SAPs can now make their own corrections on the Clearinghouse

Yesterday, the Clearinghouse announced 2 significant improvements in an e-mail sent to all SAPs who are registered on the Clearinghouse:
  1. The Return-to-duty screen has been revised, to more clearly show that the SAP enters two of the dates on a driver’s record, and the employer is responsible for entering the remaining two dates:  the date of a driver’s negative return-to-duty test, and of the date of the final follow-up test ordered by the SAP.  This change should resolve confusion on the part of employers who thought that SAPs were supposed to conduct the return-to-duty test.
  2. SAPs are now able to correct dates that they entered in error.  It’s a simple procedure, as explained in the e-mail.
In looking through the screens, please notice this sentence on the second screen:  “Drivers are instructed to contact a SAP prior to designating him or her as their SAP in the Clearinghouse.  If you receive a designation request from a driver with whom you have not had previous contact, you should reach out to the driver prior to responding to the request.”  You should feel free to call the driver, since he/she has requested you.  DOT's testing regulations are not subject to HIPAA, so this would not be a HIPAA violation.
Think about this:  Some SAPs have held off on accepting a request until the employee has actually shown up for the first session, and paid SAP fees.  Sometime during that first session, or immediately after, if you are comfortable with this driver as a client, you can go to your dashboard and Accept the request.  Keep in mind, once you click Accept, the driver is your client, and can be removed only by the Clearinghouse, with good reason.  (Not paying in advance for SAP services would not be considered a good reason.)

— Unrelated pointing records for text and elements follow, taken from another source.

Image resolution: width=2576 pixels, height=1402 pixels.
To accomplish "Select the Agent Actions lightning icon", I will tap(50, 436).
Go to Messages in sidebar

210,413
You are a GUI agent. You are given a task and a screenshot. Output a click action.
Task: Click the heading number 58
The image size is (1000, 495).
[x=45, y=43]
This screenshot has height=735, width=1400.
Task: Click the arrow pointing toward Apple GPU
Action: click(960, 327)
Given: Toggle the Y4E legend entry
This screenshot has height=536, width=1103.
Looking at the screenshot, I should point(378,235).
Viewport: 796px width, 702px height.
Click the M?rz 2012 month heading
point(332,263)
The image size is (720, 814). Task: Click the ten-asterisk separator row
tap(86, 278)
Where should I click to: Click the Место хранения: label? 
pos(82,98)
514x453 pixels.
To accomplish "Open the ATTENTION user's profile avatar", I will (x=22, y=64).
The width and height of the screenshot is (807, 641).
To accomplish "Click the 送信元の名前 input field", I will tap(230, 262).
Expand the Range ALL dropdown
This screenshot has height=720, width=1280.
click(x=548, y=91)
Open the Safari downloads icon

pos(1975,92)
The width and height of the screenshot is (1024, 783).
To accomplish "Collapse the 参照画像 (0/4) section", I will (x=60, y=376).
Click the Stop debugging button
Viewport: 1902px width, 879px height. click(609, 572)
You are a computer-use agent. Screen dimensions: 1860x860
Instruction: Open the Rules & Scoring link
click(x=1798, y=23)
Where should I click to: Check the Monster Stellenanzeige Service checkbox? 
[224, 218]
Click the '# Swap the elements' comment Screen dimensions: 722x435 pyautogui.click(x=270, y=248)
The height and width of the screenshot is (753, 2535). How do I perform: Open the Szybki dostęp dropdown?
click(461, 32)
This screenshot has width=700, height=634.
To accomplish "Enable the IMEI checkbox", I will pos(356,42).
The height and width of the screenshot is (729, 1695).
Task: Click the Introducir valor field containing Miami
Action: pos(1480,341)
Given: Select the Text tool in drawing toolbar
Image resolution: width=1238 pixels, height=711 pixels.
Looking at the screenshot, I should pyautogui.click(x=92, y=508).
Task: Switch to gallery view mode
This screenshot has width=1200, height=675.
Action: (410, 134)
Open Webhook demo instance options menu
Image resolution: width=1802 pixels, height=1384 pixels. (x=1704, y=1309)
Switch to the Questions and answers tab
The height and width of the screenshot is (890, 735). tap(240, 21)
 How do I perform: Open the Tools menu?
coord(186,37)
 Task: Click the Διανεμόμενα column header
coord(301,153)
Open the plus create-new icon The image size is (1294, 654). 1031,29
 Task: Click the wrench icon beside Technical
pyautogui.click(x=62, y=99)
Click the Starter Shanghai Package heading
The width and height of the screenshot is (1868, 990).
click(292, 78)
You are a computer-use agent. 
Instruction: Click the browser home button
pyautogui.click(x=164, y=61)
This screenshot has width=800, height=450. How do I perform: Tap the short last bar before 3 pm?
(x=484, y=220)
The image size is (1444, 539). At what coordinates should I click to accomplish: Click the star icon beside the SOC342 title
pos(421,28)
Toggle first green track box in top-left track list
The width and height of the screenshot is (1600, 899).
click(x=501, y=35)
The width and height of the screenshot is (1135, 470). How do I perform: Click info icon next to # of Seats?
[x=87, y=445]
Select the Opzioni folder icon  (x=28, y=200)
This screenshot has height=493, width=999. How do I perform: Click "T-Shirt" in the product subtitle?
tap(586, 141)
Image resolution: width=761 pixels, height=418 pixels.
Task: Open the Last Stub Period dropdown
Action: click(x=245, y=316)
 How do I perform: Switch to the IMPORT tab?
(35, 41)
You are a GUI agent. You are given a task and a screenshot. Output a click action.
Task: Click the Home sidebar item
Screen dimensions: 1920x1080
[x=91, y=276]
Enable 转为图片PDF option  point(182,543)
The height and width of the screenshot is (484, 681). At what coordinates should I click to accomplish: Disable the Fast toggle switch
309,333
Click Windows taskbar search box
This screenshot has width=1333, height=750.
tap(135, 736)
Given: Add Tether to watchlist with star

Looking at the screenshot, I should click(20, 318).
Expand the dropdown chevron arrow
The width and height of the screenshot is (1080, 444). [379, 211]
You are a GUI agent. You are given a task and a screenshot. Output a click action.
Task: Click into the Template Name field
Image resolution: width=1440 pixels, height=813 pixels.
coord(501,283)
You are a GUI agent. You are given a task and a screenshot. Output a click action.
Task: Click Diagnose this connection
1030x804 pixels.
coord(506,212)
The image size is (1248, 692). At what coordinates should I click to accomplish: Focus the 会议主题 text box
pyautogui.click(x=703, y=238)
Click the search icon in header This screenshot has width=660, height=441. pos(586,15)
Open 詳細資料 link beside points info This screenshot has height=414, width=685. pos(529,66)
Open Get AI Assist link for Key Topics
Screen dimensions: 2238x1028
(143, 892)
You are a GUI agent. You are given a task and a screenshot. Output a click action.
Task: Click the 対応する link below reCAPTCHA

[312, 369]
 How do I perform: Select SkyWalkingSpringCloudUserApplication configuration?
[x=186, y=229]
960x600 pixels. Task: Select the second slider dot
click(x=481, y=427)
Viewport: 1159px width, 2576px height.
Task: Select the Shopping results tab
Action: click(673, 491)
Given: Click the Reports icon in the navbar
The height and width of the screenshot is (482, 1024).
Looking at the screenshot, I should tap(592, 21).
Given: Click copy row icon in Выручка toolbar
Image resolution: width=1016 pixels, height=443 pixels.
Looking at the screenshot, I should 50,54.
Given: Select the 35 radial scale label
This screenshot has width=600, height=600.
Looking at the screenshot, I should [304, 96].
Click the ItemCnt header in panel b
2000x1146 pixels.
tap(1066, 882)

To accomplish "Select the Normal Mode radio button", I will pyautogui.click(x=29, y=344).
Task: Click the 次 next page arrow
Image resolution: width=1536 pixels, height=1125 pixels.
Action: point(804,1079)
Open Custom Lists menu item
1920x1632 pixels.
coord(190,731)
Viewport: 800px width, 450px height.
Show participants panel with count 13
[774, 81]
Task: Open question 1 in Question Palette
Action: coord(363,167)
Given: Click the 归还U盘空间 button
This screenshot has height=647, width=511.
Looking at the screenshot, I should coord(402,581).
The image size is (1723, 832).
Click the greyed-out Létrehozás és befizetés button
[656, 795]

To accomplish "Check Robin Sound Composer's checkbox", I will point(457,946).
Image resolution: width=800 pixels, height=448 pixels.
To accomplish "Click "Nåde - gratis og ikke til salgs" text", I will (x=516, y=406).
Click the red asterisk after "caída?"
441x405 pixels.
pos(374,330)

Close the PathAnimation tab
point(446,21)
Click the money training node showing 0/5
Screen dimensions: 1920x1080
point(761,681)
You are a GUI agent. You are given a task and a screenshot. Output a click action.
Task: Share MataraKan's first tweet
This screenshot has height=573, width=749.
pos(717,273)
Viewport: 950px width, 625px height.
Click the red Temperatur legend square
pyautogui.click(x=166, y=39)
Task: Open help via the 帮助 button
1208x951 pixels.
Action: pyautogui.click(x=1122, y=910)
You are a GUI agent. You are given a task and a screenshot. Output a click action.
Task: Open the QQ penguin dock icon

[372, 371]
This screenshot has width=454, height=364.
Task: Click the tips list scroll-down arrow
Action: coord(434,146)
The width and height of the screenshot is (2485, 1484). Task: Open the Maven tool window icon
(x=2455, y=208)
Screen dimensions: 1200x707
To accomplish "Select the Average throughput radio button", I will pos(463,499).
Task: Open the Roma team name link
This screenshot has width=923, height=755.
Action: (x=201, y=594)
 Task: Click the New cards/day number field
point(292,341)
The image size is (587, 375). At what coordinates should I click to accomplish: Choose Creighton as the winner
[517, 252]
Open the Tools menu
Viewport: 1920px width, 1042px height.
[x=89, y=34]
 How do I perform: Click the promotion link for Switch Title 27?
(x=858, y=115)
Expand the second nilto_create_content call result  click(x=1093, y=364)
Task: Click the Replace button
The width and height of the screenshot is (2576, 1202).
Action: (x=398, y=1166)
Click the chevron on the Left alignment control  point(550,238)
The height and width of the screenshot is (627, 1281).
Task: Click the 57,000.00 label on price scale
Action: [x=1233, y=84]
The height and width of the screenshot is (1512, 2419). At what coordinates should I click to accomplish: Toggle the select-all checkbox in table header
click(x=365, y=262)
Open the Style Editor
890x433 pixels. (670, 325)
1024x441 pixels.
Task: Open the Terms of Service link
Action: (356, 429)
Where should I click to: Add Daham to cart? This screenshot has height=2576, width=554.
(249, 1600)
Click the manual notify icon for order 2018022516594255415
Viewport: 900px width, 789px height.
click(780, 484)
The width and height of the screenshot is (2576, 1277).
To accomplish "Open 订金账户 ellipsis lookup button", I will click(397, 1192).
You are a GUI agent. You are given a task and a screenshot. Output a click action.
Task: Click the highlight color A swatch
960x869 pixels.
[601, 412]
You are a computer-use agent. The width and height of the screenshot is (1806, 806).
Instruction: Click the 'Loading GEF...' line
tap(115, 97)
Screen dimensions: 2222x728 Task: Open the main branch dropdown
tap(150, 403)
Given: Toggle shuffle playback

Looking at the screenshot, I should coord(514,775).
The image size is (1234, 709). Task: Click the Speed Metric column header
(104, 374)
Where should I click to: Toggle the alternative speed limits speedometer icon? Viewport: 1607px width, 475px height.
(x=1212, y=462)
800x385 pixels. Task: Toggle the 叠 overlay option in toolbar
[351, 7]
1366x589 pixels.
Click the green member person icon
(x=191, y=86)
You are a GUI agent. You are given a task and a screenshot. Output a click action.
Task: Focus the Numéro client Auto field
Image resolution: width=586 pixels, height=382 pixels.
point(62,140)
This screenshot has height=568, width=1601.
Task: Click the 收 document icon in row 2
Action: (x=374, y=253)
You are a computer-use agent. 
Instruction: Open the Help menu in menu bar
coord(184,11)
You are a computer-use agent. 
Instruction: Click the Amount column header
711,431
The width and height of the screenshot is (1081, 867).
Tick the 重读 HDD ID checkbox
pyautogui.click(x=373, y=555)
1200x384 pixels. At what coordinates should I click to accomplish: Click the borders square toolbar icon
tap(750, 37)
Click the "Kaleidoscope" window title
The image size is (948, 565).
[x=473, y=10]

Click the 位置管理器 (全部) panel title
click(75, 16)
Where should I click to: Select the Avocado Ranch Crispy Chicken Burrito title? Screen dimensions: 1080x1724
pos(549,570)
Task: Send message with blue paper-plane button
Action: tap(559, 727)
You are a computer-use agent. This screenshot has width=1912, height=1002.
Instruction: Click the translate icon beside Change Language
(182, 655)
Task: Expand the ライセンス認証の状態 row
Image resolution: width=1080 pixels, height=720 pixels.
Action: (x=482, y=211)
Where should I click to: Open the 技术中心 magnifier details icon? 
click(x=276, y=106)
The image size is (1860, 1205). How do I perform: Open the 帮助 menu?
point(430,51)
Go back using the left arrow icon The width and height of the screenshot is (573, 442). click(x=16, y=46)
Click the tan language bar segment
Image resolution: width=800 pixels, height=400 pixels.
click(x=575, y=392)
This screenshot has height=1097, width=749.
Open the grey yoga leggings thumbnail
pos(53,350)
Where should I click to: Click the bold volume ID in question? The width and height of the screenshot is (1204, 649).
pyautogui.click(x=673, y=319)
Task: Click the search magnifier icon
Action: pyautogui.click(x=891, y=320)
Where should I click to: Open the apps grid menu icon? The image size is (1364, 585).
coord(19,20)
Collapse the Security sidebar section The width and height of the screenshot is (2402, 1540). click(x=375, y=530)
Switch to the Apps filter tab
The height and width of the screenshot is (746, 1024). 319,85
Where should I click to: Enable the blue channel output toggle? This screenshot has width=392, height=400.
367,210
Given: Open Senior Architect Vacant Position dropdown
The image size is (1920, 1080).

ODAPC Has Extended the Waiver of Face-to-Face Assessments to September 30

The first waiver date, originally June 30, has been extended for 3 more months, to September 30.  The conditions remain the same, that you must state in your Follow-up Evaluation Report that the assessment and follow-up evaluation have been conducted remotely, and that it must be two-way audio and visual.  (Not by phone.)
ODAPC hasn’t changed the rule.  ODAPC is simply saying that they will “look the other way” at the violations, and they will not pursue action of issuing a PIE.  Normally, conducting an assessment that is not face-to-face would be grounds for charging a SAP with a Public Interest Exclusion (PIE).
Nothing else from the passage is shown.